Fora d’horas, Novembro de 1995. O duplo CD “Mellon Collie and the Infinite Sadness” dos norte-americanos The Smashing Pumpkins, acabadinho de comprar, não chegaria a acompanhar-me até casa. Passaria os dias seguintes a tocar na aparelhagem do vizinho bar. Uma partilha em voga na época, anterior à duplicação de cds, à internet, ou ao youtube.
Existia essa tendência por aquelas caves. A posse era entregue ao dono do bar, que ouvia, fazia ouvir e deixava ouvir as novidades musicais que os clientes lhe apresentavam. A devolução trazia o cd imaculado. Sem riscos, a caixa intacta e o folheto impecável. Foi assim, com este e com outros que se lhe seguiram. O mesmo acontecendo com os vinis no tempo deles. O disco tinha um valor de preciosidade e o empréstimo não o danificava, podendo assim, ser ouvido por mais pessoas, o que era importante para a difusão de correntes musicais.
Várias foram as tendências musicais daquele bar. Acompanhando correntes das subculturas musicais, ouviu-se drum&bass e outras etapas da música eletrónica. Tal como anteriormente na década anterior, aquelas paredes tinham promovido música ao vivo, com guitarras, bateria e a casa cheia de adeptos do género, oriundos da cidade e das povoações das redondezas.
As correntes musicais não ficaram por aqui. A expressão moderna, com dj’s e mc’s, que tiveram oportunidade de experimentar pelo Fora d’horas as suas soluções laboratoriais. Alguns conquistando espaço e fama no meio musical.
Nem só de música se fez o bar.
As sinergias artísticas da cidade convergiam para aquele espaço.
Por ali, conversavam e trocavam experiências, estudantes e outros jovens com interesses literários, com gosto pela imagem, pela fotografia, pelo teatro, pela representação e também pela pintura e desenho.
Alguns viriam a despontar no mundo das artes, como o realizador André Gil Mata, ou a atriz Maria João Pinho.

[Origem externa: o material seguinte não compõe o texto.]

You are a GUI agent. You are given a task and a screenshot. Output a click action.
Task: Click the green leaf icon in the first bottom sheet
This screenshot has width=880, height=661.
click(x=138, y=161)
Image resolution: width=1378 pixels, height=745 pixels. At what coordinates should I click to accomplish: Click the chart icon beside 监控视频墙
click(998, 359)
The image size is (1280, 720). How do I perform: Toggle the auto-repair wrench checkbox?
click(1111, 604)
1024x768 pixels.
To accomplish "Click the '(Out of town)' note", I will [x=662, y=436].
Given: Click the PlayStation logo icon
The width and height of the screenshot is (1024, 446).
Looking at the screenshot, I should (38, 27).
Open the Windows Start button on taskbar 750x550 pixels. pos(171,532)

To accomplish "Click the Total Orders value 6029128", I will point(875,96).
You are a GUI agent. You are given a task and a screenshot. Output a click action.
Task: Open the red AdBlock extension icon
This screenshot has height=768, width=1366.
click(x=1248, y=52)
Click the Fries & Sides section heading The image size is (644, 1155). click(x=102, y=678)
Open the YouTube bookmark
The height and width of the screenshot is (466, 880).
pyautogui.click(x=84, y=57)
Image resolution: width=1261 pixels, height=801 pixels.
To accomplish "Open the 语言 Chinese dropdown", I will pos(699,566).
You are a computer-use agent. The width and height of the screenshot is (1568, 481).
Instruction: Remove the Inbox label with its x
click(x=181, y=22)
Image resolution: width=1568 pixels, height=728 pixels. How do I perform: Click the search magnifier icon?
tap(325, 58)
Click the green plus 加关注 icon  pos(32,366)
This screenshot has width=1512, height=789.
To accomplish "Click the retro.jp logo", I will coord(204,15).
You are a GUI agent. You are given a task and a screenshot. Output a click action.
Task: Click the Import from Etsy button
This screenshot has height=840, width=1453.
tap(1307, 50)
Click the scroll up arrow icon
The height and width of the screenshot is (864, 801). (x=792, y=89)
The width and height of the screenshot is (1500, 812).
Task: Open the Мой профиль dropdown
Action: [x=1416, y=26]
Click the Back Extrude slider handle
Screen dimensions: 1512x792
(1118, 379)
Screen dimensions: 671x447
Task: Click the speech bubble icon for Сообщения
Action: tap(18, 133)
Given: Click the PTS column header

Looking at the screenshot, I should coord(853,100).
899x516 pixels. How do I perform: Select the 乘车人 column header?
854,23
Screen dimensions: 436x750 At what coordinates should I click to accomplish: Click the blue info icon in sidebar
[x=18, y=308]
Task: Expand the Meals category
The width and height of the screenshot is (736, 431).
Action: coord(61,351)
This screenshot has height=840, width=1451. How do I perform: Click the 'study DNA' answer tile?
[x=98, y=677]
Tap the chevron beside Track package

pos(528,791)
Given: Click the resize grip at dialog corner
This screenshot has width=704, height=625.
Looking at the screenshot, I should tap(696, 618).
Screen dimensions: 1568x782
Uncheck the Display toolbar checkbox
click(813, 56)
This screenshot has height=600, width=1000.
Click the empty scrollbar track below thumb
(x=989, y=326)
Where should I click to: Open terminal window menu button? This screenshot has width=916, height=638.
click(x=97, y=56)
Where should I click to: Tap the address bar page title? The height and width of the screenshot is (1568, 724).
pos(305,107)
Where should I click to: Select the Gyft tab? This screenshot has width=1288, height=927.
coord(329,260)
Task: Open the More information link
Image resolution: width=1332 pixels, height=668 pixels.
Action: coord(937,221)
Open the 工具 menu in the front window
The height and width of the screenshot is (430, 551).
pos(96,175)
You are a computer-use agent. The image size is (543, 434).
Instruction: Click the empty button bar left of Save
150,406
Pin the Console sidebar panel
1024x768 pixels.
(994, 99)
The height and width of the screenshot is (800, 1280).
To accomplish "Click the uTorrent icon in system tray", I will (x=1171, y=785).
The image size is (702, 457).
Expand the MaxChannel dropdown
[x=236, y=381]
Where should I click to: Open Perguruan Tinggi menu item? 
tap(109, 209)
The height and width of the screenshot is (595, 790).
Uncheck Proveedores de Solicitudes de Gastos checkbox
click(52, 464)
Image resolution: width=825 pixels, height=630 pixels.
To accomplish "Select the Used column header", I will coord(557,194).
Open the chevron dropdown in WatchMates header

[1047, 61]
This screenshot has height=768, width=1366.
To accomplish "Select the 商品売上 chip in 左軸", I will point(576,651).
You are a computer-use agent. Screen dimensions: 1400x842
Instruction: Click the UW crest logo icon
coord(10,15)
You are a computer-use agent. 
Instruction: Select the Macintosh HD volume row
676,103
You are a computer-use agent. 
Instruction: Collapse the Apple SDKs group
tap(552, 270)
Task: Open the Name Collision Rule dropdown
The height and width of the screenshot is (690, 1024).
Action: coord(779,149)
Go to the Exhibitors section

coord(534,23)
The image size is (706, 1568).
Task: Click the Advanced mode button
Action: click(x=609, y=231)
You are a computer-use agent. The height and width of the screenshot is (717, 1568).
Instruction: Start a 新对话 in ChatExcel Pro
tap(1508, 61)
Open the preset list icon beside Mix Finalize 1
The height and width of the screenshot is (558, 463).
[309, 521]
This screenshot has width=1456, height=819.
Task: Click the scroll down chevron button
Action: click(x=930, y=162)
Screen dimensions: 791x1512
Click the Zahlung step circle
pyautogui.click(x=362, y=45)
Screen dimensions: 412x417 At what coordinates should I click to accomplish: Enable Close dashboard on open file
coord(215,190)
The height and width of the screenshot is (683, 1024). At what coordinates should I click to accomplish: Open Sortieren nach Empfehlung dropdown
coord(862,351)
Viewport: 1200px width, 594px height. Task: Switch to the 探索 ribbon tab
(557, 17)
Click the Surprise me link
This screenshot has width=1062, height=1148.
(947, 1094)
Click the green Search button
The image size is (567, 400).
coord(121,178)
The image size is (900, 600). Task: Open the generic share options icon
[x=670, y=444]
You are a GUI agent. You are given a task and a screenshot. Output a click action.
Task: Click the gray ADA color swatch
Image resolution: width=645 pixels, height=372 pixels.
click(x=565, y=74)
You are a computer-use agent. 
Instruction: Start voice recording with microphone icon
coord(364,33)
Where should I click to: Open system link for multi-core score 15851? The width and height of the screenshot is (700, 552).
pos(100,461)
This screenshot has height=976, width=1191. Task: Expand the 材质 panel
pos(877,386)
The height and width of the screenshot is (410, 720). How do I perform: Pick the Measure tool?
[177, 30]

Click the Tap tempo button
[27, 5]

Outras subculturas. Envolvidos por outros clientes. Pelo fumo dos seus cigarros. Em meio suburbano, com a violência que o carateriza latente. Paredes meias com a marginalidade, com a dependência, cujas fronteiras não ficam bem delineadas e por vezes, invadem espaços alheios.
Este texto, pensado para fazer um apelo ao não encerramento do bar Fora d’horas, pelo seu significado na cultura maldita da cidade, pelo incentivo à criatividade dos seus clientes, por acolher no seu interior, como uma informal incubadora, as tendências artísticas da região, teve que ser alterado.
Por uma feliz coincidência, cruzei-me com Luís Reis, ficando com a certeza que o encerramento tinha sido temporário.
Brevemente, voltará a escutar-se música naquela cave da Rua da Liberdade.